Critique of Statistical Studies of Childhood Sexual Abuse Repression

Harrison G. Pope Jr., James I. Hudson Can memories of childhood sexual abuse be repressed. Psychological Medicine, 1995, 25, 121-126

Their effort was to access studies involving recall of childhood abuse. After excluding anecdotal reports, they critique four studies - Herman & Schatzow, 1987; Briere & Conte, 1993; Loftus, Polonsky & Fullilove, 1994 and Williams, 1994.

Authors considered Ms. Williams investigation to have maintained the most strict design of four studies selected by process of elimination.

In evaluating the studies, Pope and Hudson asked the following questions regarding the applicability of the research studies ability to answer the question of repression of childhood memory of sexual abuse. In particular, they examined the studies to assess whether the investigators:

1. presented confirmatory evidence that abuse had actually occurred.

2. demonstrated that their subjects had actually developed amnesia for the abuse.

Noteworthy is the author's conclusion that none of the studies accessed confirmed both elements of the questions.

Concerning William's study author's concluded the following

1. The study involved documented cases of childhood abuse based on medical records and interviews at the time of the sexual abuse. Ms.
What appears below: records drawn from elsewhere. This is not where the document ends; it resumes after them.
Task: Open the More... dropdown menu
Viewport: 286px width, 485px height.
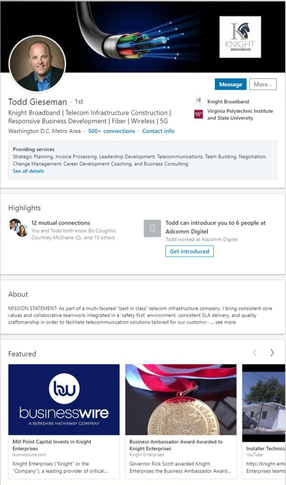Action: [x=263, y=84]
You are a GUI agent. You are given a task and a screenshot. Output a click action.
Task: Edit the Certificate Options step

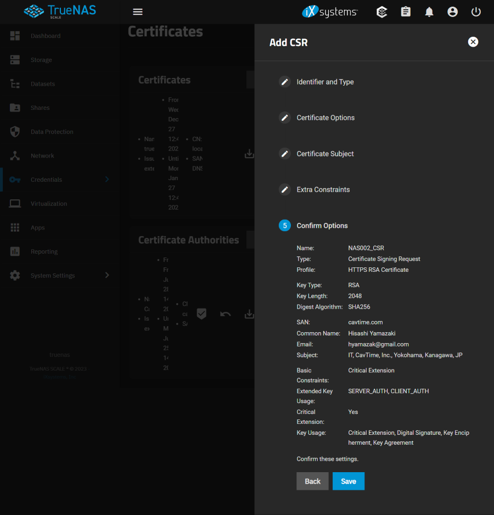[284, 117]
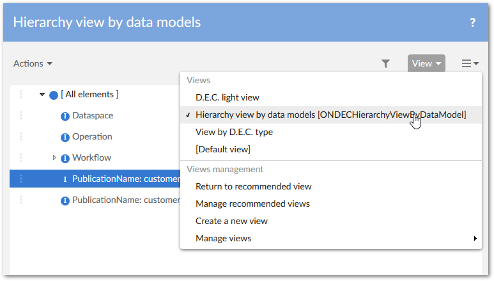Click the blue circle beside All elements
Screen dimensions: 494x281
(x=54, y=95)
William's had also identified one third of the sample population as having less than extreme sexual contact with perpetrator, i.e. fondling and touching.Therefore, Pope and Hudson concluded question 1 was answered by the William's study.

2. Author's disagree with William's conclusion that the 38% who did not recall indexed abuse incident (49 out of 129) represented actual amnesia rather than withholding of information. Ms. William's conclusion was based on the voluntary disclosure, by these same women, of other sexually embarrassing incidents not related to the indexed abuse. Pope & Hudson suggest that a clarification interview with that particular sample, should have been held to assess whether reference to the indexed abuse was simply omitted. They cite a study by Femina & colleagues (1990) as using this procedure in a study involving physical abuse in childhood. Initial results had also been 38% with no recall. In this case, clarification interview with a sample of 8 of the 18 resulted in all 8 stating that actually did remember the incident.
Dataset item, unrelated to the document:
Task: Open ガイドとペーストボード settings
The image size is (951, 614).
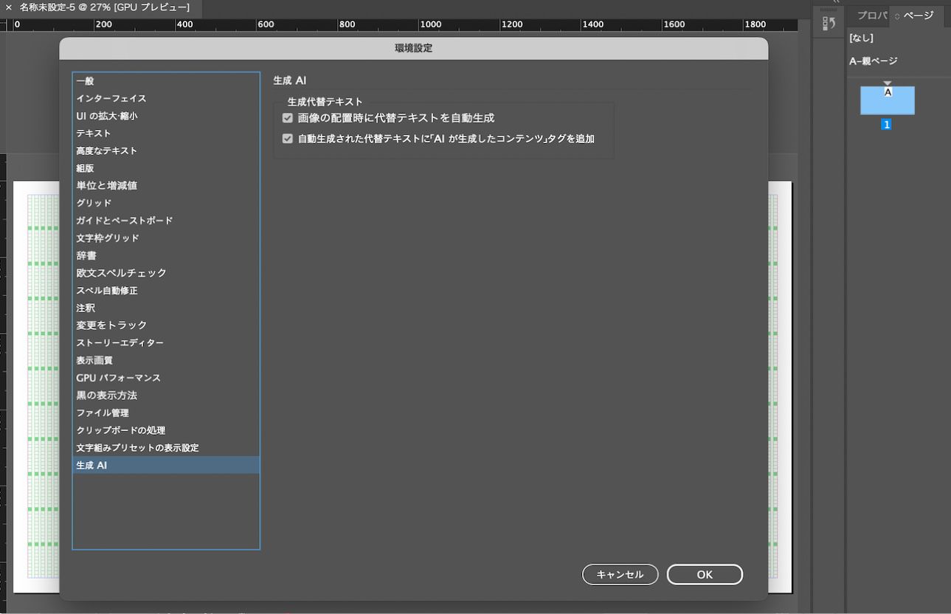Action: 123,220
Pope and Hudson further state that the sample of 25 out of 49 non recallers were under the age of 6 (51%) at the time of the indexed abuse and could represent childhood amnesia. In answer to question 2, Pope and Hudson conclude that the William's study would be simply a combination of childhood amnesia, ordinary forgetting and failure to report indexed abuse on interview 17 years after the abuse.

Design of future studies involving recall and repression of childhood sexual abuse were suggested by authors Pope and Hudson. First sample should consist of a population whose medical records confirm past abuse (as in the William's study). Individuals selected from this population should only be those who were over age 6 at the time of the abuse and who also suffered what would be considered to be extreme abuse not easily forgettable. Once located the individuals should be interviewed with ethical and therapeutic precautions. Clarification interviews should be taken with those in the sample who claim no recall.

Following rigorous guidelines for research could result, according to Pope and Hudson, in a conclusion that repression actually exists. They state it would not, however, confirm evidence for frequency of repression.